— start Stored records —
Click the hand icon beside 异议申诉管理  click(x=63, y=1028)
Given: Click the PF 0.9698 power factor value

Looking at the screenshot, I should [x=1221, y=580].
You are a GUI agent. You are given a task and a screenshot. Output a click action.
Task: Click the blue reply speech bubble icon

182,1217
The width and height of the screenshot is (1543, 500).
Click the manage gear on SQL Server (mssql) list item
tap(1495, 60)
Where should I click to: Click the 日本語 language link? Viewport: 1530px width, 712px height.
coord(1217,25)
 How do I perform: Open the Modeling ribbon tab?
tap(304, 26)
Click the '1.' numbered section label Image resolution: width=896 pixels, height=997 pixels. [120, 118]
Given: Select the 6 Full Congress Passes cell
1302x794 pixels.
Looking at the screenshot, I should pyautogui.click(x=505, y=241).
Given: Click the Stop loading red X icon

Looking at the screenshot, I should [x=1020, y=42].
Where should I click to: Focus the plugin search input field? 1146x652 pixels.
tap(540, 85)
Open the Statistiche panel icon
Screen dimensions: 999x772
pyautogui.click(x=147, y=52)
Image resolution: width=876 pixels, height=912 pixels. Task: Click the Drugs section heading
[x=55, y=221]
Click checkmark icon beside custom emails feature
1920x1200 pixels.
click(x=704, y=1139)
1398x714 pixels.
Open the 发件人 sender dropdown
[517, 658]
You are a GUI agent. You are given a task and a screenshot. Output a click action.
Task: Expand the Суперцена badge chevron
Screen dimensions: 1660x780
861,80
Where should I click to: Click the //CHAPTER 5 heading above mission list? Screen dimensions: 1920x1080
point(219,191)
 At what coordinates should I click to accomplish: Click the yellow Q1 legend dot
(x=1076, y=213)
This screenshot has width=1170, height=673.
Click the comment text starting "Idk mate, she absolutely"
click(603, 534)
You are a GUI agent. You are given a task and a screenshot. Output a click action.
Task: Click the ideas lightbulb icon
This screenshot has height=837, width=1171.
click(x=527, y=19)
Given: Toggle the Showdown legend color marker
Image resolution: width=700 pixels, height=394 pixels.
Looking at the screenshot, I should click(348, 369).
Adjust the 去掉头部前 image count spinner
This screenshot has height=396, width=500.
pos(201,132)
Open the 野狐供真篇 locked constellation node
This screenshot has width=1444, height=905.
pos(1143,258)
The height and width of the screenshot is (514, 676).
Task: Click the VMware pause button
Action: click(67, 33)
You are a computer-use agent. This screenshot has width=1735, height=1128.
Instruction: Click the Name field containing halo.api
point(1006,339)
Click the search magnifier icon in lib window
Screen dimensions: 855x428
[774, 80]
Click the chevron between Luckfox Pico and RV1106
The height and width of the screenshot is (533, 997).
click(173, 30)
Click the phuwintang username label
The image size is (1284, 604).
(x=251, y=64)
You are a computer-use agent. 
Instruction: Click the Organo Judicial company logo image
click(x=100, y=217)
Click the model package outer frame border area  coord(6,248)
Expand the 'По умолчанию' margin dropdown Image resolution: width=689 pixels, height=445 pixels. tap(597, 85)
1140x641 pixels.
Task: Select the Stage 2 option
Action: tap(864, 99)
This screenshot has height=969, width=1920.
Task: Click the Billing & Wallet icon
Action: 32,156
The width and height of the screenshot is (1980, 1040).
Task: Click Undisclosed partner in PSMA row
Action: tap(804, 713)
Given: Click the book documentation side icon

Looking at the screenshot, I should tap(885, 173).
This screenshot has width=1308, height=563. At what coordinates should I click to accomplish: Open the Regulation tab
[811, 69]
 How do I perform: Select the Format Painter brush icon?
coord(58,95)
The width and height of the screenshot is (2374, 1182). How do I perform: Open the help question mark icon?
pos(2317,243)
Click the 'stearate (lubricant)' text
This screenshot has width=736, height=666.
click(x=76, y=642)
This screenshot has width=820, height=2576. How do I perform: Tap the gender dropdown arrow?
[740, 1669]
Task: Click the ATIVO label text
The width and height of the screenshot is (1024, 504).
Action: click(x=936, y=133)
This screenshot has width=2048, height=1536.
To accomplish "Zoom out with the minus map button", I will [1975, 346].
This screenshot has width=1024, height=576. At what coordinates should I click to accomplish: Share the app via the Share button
— end Stored records —
- **Directive**: Reproduce every one of the lines above word for word, changing nothing.

- **Solution below**:
Click the hand icon beside 异议申诉管理  click(x=63, y=1028)
Given: Click the PF 0.9698 power factor value

Looking at the screenshot, I should [x=1221, y=580].
You are a GUI agent. You are given a task and a screenshot. Output a click action.
Task: Click the blue reply speech bubble icon

182,1217
The width and height of the screenshot is (1543, 500).
Click the manage gear on SQL Server (mssql) list item
tap(1495, 60)
Where should I click to: Click the 日本語 language link? Viewport: 1530px width, 712px height.
coord(1217,25)
 How do I perform: Open the Modeling ribbon tab?
tap(304, 26)
Click the '1.' numbered section label Image resolution: width=896 pixels, height=997 pixels. [120, 118]
Given: Select the 6 Full Congress Passes cell
1302x794 pixels.
Looking at the screenshot, I should pyautogui.click(x=505, y=241).
Given: Click the Stop loading red X icon

Looking at the screenshot, I should [x=1020, y=42].
Where should I click to: Focus the plugin search input field? 1146x652 pixels.
tap(540, 85)
Open the Statistiche panel icon
Screen dimensions: 999x772
pyautogui.click(x=147, y=52)
Image resolution: width=876 pixels, height=912 pixels. Task: Click the Drugs section heading
[x=55, y=221]
Click checkmark icon beside custom emails feature
1920x1200 pixels.
click(x=704, y=1139)
1398x714 pixels.
Open the 发件人 sender dropdown
[517, 658]
You are a GUI agent. You are given a task and a screenshot. Output a click action.
Task: Expand the Суперцена badge chevron
Screen dimensions: 1660x780
861,80
Where should I click to: Click the //CHAPTER 5 heading above mission list? Screen dimensions: 1920x1080
point(219,191)
 At what coordinates should I click to accomplish: Click the yellow Q1 legend dot
(x=1076, y=213)
This screenshot has width=1170, height=673.
Click the comment text starting "Idk mate, she absolutely"
click(603, 534)
You are a GUI agent. You are given a task and a screenshot. Output a click action.
Task: Click the ideas lightbulb icon
This screenshot has height=837, width=1171.
click(x=527, y=19)
Given: Toggle the Showdown legend color marker
Image resolution: width=700 pixels, height=394 pixels.
Looking at the screenshot, I should click(348, 369).
Adjust the 去掉头部前 image count spinner
This screenshot has height=396, width=500.
pos(201,132)
Open the 野狐供真篇 locked constellation node
This screenshot has width=1444, height=905.
pos(1143,258)
The height and width of the screenshot is (514, 676).
Task: Click the VMware pause button
Action: click(67, 33)
You are a computer-use agent. This screenshot has width=1735, height=1128.
Instruction: Click the Name field containing halo.api
point(1006,339)
Click the search magnifier icon in lib window
Screen dimensions: 855x428
[774, 80]
Click the chevron between Luckfox Pico and RV1106
The height and width of the screenshot is (533, 997).
click(173, 30)
Click the phuwintang username label
The image size is (1284, 604).
(x=251, y=64)
You are a computer-use agent. 
Instruction: Click the Organo Judicial company logo image
click(x=100, y=217)
Click the model package outer frame border area  coord(6,248)
Expand the 'По умолчанию' margin dropdown Image resolution: width=689 pixels, height=445 pixels. tap(597, 85)
1140x641 pixels.
Task: Select the Stage 2 option
Action: tap(864, 99)
This screenshot has height=969, width=1920.
Task: Click the Billing & Wallet icon
Action: 32,156
The width and height of the screenshot is (1980, 1040).
Task: Click Undisclosed partner in PSMA row
Action: tap(804, 713)
Given: Click the book documentation side icon

Looking at the screenshot, I should tap(885, 173).
This screenshot has width=1308, height=563. At what coordinates should I click to accomplish: Open the Regulation tab
[811, 69]
 How do I perform: Select the Format Painter brush icon?
coord(58,95)
The width and height of the screenshot is (2374, 1182). How do I perform: Open the help question mark icon?
pos(2317,243)
Click the 'stearate (lubricant)' text
This screenshot has width=736, height=666.
click(x=76, y=642)
This screenshot has width=820, height=2576. How do I perform: Tap the gender dropdown arrow?
[740, 1669]
Task: Click the ATIVO label text
The width and height of the screenshot is (1024, 504).
Action: click(x=936, y=133)
This screenshot has width=2048, height=1536.
To accomplish "Zoom out with the minus map button", I will [1975, 346].
This screenshot has width=1024, height=576. At what coordinates should I click to accomplish: Share the app via the Share button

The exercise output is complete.